Copy out exactly the lines from the first line of the material below through the line containing "What is your pickup location? (205, 838)", and nothing beyond them.

DATA TO USE section start

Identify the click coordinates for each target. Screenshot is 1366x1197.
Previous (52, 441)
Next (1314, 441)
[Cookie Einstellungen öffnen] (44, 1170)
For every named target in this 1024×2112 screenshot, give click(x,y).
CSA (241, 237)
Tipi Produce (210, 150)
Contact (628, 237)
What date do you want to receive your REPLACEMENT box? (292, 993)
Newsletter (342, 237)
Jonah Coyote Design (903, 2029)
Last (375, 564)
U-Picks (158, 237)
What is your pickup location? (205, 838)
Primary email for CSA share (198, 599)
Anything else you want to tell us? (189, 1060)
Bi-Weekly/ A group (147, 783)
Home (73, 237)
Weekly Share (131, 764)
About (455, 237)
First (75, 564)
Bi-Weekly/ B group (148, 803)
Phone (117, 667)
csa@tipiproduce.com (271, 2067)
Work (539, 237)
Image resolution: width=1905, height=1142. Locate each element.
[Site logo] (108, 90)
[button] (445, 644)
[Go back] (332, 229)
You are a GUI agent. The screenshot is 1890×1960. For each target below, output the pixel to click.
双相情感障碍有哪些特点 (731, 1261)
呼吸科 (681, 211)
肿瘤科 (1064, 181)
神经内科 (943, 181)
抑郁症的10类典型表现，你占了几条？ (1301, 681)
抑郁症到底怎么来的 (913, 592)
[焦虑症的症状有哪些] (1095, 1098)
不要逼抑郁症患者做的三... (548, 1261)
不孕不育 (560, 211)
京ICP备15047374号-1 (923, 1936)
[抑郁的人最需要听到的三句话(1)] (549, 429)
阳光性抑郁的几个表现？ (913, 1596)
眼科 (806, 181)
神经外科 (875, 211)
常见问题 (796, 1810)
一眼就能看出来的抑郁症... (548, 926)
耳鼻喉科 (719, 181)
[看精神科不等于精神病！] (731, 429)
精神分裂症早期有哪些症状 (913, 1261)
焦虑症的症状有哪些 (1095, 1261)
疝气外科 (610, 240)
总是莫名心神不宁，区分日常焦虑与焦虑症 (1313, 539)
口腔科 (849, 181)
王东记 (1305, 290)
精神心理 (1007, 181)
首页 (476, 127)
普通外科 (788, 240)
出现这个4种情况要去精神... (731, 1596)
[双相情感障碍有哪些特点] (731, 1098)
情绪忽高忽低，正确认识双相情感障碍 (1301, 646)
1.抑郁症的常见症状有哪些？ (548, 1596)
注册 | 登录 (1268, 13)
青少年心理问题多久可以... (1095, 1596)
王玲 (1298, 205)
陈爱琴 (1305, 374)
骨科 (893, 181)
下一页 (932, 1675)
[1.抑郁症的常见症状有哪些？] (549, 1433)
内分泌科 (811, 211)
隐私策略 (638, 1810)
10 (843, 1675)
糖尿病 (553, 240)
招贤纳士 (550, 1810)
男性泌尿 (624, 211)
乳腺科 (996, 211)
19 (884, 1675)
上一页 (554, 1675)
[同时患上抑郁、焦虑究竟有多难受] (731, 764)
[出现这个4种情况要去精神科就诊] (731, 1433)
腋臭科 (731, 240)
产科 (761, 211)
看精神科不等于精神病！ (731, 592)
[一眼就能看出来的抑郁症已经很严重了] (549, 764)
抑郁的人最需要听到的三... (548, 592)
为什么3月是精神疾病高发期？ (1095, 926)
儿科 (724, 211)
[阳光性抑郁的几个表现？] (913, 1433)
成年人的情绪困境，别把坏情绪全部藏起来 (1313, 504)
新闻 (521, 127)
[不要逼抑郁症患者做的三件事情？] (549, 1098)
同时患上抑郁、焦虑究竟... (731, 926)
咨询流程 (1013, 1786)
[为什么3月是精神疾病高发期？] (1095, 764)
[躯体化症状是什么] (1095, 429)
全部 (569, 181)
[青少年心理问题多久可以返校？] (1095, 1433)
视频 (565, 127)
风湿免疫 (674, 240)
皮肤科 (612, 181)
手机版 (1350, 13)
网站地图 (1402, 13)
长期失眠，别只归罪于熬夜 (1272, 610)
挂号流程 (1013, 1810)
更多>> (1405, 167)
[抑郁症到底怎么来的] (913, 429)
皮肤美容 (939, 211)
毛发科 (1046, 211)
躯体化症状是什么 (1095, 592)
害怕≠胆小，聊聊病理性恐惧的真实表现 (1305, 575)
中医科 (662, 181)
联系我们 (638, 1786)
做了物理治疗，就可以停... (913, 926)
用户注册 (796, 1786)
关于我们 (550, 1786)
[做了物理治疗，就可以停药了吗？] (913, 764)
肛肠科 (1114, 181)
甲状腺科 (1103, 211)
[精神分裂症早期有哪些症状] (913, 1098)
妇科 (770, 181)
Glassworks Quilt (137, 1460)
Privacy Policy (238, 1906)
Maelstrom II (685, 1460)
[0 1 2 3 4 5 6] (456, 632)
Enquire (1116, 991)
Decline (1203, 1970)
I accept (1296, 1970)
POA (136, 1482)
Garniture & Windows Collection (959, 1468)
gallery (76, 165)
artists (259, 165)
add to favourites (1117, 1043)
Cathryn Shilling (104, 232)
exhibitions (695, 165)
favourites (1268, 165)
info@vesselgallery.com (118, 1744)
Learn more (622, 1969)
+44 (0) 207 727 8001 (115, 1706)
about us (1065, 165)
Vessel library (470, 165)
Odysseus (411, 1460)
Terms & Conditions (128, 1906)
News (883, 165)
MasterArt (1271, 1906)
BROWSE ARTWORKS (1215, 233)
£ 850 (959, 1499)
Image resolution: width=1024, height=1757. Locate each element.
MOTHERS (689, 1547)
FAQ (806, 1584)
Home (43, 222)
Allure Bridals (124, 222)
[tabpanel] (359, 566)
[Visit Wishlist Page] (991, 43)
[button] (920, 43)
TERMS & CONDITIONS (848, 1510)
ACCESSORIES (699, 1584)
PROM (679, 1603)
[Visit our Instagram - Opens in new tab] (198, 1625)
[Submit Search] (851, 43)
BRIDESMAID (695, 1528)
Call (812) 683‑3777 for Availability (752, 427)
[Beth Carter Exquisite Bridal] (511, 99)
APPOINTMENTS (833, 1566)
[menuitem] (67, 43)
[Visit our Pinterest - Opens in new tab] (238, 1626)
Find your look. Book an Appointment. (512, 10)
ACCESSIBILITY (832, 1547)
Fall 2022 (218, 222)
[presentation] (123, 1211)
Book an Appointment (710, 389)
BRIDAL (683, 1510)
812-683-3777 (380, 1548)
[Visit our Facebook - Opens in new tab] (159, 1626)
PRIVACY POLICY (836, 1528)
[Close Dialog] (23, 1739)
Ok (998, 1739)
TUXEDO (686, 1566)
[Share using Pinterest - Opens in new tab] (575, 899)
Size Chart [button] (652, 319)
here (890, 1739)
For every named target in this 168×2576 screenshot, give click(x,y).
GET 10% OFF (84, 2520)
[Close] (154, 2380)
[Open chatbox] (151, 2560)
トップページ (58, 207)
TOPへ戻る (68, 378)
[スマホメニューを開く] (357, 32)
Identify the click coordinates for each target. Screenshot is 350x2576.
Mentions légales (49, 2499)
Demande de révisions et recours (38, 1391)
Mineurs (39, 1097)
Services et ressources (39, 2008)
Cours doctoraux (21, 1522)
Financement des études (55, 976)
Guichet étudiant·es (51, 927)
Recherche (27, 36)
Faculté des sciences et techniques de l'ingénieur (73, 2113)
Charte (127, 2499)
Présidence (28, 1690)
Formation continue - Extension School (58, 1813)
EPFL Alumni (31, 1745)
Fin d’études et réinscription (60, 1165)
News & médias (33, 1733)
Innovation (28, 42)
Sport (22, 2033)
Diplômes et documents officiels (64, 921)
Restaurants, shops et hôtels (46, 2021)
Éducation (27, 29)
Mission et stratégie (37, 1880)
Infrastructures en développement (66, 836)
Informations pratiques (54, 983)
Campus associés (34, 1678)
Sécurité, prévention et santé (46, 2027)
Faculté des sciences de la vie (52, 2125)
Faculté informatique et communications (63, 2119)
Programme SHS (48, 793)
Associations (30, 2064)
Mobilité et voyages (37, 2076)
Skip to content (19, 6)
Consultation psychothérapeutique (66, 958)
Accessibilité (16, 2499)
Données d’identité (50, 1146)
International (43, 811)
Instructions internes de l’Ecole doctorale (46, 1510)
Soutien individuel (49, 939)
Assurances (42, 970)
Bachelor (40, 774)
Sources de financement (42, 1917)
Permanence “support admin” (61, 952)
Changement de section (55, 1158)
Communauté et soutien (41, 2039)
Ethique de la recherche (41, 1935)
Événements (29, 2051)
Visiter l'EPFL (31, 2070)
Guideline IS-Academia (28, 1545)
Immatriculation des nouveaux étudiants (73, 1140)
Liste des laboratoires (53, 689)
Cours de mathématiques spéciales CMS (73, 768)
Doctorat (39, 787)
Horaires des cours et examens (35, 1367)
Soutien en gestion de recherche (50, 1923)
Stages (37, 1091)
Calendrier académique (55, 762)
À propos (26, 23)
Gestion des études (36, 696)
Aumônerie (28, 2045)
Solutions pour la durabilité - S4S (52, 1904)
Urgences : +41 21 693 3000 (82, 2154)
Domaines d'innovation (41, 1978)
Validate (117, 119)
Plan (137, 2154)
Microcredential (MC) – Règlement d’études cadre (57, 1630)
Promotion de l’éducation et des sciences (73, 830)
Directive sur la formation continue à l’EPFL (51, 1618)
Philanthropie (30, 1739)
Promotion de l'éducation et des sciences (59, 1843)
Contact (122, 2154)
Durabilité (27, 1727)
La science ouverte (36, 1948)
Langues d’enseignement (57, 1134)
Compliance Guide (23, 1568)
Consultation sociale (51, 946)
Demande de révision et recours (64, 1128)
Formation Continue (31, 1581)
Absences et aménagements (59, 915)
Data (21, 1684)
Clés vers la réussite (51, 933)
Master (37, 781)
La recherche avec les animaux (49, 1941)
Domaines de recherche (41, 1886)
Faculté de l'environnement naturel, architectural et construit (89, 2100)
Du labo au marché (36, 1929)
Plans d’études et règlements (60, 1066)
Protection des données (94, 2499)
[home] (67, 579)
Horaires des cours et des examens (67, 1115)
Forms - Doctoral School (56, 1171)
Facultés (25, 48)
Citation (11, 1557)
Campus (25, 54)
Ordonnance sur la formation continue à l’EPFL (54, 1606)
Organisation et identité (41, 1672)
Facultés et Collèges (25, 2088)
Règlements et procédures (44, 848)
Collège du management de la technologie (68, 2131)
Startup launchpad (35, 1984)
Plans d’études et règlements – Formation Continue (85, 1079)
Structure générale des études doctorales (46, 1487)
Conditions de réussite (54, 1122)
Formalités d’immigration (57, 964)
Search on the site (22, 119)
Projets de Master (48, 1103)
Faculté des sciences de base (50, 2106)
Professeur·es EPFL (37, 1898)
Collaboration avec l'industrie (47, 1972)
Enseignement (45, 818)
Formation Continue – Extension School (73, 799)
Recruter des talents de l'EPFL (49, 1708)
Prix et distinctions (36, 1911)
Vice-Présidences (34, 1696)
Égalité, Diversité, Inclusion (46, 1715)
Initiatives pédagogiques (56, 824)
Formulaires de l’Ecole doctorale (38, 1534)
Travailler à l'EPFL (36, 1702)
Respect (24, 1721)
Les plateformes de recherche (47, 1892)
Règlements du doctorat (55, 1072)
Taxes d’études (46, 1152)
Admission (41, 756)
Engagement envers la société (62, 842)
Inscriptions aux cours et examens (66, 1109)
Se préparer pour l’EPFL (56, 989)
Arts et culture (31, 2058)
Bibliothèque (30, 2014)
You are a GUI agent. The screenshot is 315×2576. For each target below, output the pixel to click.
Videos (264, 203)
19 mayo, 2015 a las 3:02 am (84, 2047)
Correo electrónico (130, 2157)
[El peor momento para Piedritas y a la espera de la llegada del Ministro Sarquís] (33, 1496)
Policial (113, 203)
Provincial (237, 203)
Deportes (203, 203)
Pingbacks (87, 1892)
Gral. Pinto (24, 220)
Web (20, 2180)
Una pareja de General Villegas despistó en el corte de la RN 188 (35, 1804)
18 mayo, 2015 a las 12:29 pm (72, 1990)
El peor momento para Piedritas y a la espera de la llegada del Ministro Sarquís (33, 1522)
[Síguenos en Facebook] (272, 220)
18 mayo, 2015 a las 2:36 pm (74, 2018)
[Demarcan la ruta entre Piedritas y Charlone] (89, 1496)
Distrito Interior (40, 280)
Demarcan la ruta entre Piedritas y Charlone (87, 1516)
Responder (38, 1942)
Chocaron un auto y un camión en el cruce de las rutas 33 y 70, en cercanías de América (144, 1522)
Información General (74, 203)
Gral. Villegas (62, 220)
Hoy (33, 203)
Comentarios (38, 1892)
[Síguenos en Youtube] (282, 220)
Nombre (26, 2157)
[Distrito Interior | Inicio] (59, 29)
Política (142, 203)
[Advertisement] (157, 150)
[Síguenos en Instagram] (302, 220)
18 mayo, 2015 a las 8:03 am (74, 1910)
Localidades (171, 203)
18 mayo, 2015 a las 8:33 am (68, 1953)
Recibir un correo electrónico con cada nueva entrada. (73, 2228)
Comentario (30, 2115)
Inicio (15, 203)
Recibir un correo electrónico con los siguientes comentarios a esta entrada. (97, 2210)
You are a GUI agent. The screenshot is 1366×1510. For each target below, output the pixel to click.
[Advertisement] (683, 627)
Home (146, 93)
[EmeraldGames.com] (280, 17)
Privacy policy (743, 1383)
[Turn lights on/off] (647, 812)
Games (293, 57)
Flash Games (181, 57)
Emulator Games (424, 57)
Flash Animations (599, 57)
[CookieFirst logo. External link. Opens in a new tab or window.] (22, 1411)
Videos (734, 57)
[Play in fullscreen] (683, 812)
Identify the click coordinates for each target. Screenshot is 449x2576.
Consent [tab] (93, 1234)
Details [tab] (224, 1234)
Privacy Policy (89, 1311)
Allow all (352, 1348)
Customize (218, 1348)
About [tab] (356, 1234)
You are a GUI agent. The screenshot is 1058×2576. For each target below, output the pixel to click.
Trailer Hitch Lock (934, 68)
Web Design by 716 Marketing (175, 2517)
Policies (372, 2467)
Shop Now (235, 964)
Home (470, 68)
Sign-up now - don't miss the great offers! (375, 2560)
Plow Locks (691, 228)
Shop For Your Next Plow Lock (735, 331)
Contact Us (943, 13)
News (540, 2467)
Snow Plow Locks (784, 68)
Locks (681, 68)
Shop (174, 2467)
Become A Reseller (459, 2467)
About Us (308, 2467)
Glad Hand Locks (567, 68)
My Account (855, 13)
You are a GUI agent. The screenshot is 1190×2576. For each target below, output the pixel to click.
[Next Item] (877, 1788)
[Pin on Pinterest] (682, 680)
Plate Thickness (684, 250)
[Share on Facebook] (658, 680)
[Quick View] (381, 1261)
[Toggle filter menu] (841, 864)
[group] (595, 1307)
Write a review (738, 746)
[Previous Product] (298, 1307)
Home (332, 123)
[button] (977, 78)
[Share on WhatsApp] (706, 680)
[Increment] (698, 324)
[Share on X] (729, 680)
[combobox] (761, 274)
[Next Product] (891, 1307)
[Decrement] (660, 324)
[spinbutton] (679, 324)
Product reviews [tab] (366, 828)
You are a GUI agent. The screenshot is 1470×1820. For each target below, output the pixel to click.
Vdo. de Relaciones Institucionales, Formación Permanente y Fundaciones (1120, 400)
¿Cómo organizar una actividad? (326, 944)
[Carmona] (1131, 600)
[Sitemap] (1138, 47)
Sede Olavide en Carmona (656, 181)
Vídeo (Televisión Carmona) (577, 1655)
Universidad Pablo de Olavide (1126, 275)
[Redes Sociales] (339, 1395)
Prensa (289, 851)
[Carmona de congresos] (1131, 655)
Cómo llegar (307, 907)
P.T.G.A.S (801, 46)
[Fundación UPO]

DATA TO USE section end

*OUTPUT FOR THIS TASK:*
Identify the click coordinates for each target. Screenshot is 1366x1197.
Previous (52, 441)
Next (1314, 441)
[Cookie Einstellungen öffnen] (44, 1170)
For every named target in this 1024×2112 screenshot, give click(x,y).
CSA (241, 237)
Tipi Produce (210, 150)
Contact (628, 237)
What date do you want to receive your REPLACEMENT box? (292, 993)
Newsletter (342, 237)
Jonah Coyote Design (903, 2029)
Last (375, 564)
U-Picks (158, 237)
What is your pickup location? (205, 838)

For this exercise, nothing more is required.